Today, the Insurance Institute for Highway Safety (IIHS) released new ratings of child booster seats. The first of their kind, IIHS ranked boosters from those that performed as “best bets” to those that are “not recommended” based on the seat’s ability to correctly position a vehicle’s lap and shoulder belt for booster-age children, not on their performance in simulated crash tests. Unlike child restraints intended for smaller children that have internal harnesses, materials, and structures to restrain children and absorb crash energy, booster seats function as a positioning device to correctly place the child within the vehicle’s seatbelt system. It is the seatbelt that does the restraining with the boosters designed to position those belts across the stronger bony structures of the hip and clavicle/collar bone rather than across the softer tissue of the abdomen and neck.
IIHS, in conjunction with the University of Michigan Transportation Research Institute (UMTRI), measured how the lap and shoulder belts fit a crash-test dummy representing the average size and weight of a six-year-old in each of 41 booster seat models. The booster seats were evaluated using a vehicle seat with lap and shoulder belts in a range of positions based on actual vehicle measurements. Though seatbelts are highly effective at reducing injury in a crash, those that are incorrectly positioned across the lap have the potential to cause injury to the abdomen if positioned too high and if they allow children to slide under them during a crash. Shoulder belts positioned too closely to the neck do not place the load ideally over the clavicle/collar bone but are also uncomfortable, which may cause children to hold the belt away from their neck or put the shoulder portion of the belt behind them, reducing the belt’s protection.
IIHS Best Bets
* Graco TurboBooster backless with clip
* Fisher-Price Safe Voyage backless with clip
* Combi Kobuk backless with clip
* Fisher-Price Safe Voyage
* Britax Parkway
* LaRoche Bros. Teddy Bear
* Safeguard Go backless with clip
* Volvo booster cushion
* Recaro Young Style
* Britax Monarch
Details of the ratings and how they were arrived at can be found at www.IIHS.org.
In making an assessment of which booster seats best fit children, IIHS provides an important and as yet unmeasured piece of the puzzle. Consumer Reports' Ratings include some of the seats also tested by IIHS and are based on our evaluations of how easy the seats are to use, how they fit in vehicles, and how they perform in a variety of simulated crash scenarios. Seats that we rate well and that also show as “good” or “best bets” in the IIHS evaluations provide the best potential for protecting a child in a crash. If you own a seat that falls into the “not recommended” category from IIHS, it’s more important to perform your own assessment of fit with your own child and car based on the steps outlined below.
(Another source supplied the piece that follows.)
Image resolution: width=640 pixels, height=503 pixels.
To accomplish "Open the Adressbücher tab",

But don’t forget some important points:
• Booster seats are an important step in child passenger safety and should not be overlooked. Although laws in most states now require the use of boosters for children not yet ready for using the vehicle belts alone, and research has shown them to significantly reduce the potential for injury and death, non-use is still higher than among other child restraint types. Often, children are in vehicles wearing only the seatbelts or are not restrained at all before they’re old or large enough to do so safely.
• Kids and cars come in all shapes and sizes. As IIHS points out, though the six-year-old dummy used in the study is designed to represent the average six-year-old in stature, it certainly does not represent all kids. Parents and caregivers should make a similar assessment of their own child in their own vehicle to determine if their booster seat is working as intended. Answer these questions to determine if your seat is providing the proper fit:
o Does the booster seat position the shoulder belt across the clavicle/collar bone, approximately mid-way between the neck and shoulder?
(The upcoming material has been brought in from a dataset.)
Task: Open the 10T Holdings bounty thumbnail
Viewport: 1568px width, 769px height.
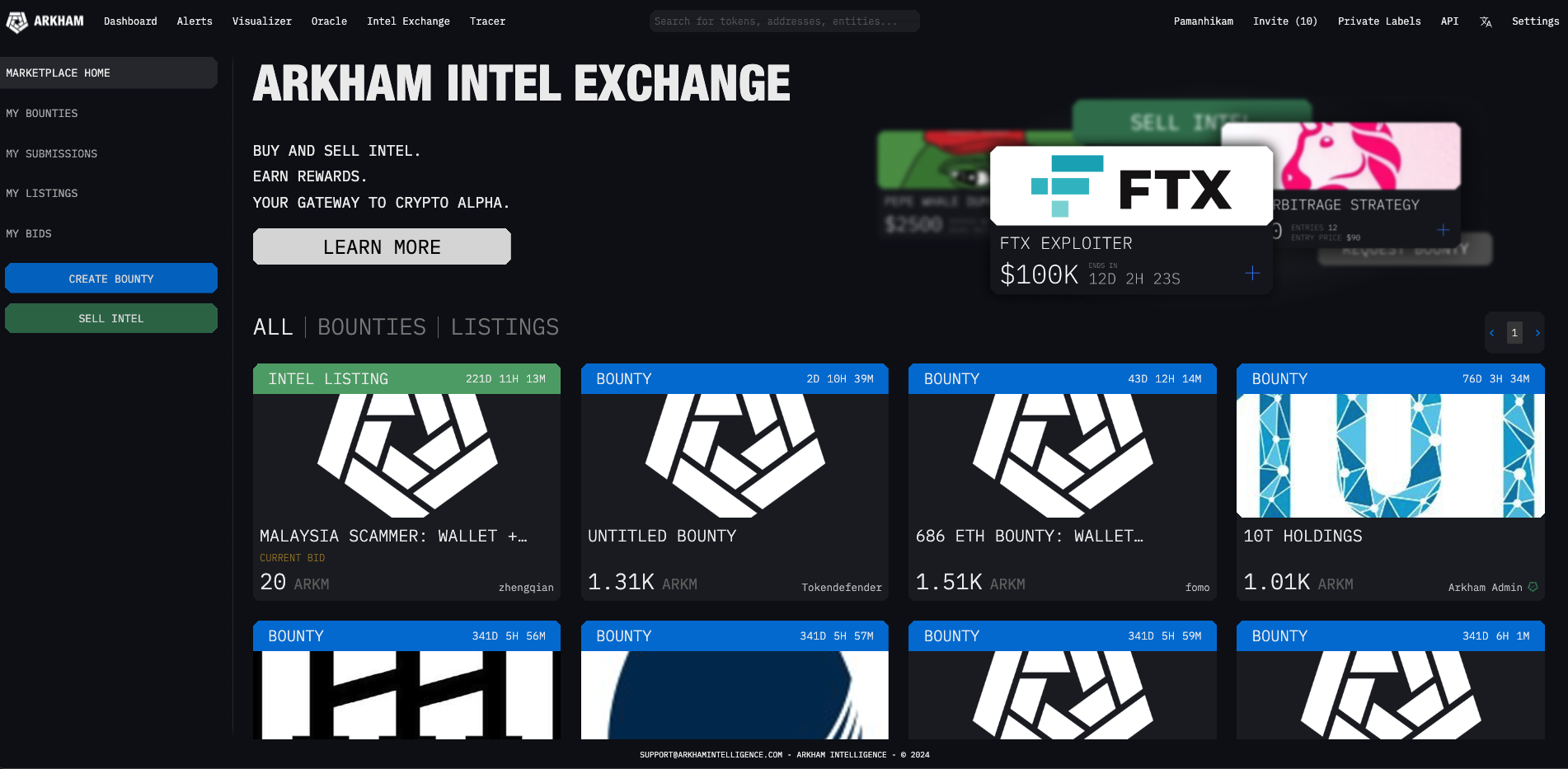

o Does the booster seat position the lap belt low across the hips/top of the thighs?
o Does either the booster seat or vehicle head restraint provide some support behind the child’s head?
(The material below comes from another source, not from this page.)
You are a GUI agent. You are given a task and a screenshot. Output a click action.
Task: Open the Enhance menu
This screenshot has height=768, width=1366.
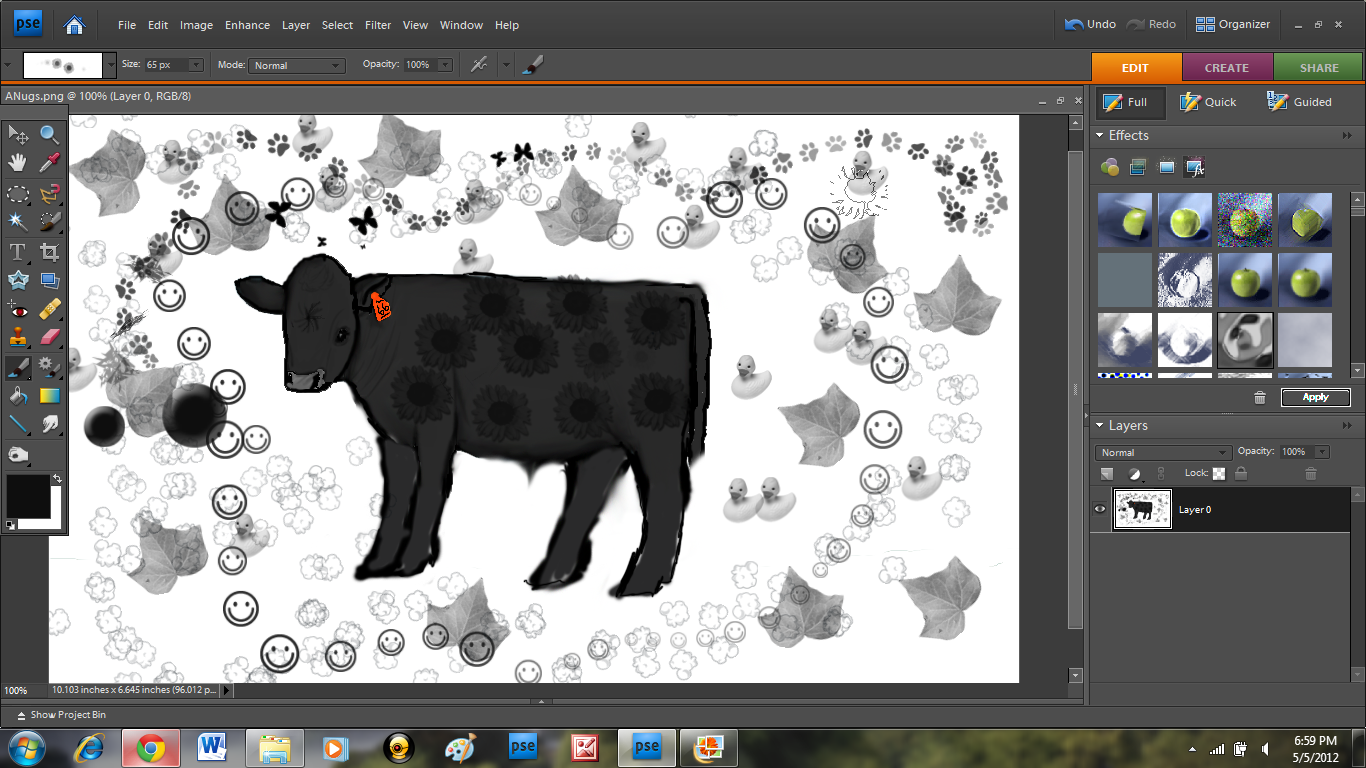(x=247, y=25)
o Is your child comfortable and not tempted to move the belts or themselves out of position after a period of time?
• Don’t rush to move your kids to the next step in terms of restraint use. Very often a step-up to the next level of restraint means a step-down in terms of overall safety .
• Regardless of how a seat rates, remember it is best for children to ride in any booster than to let them ride unbuckled or in the vehicle belts alone.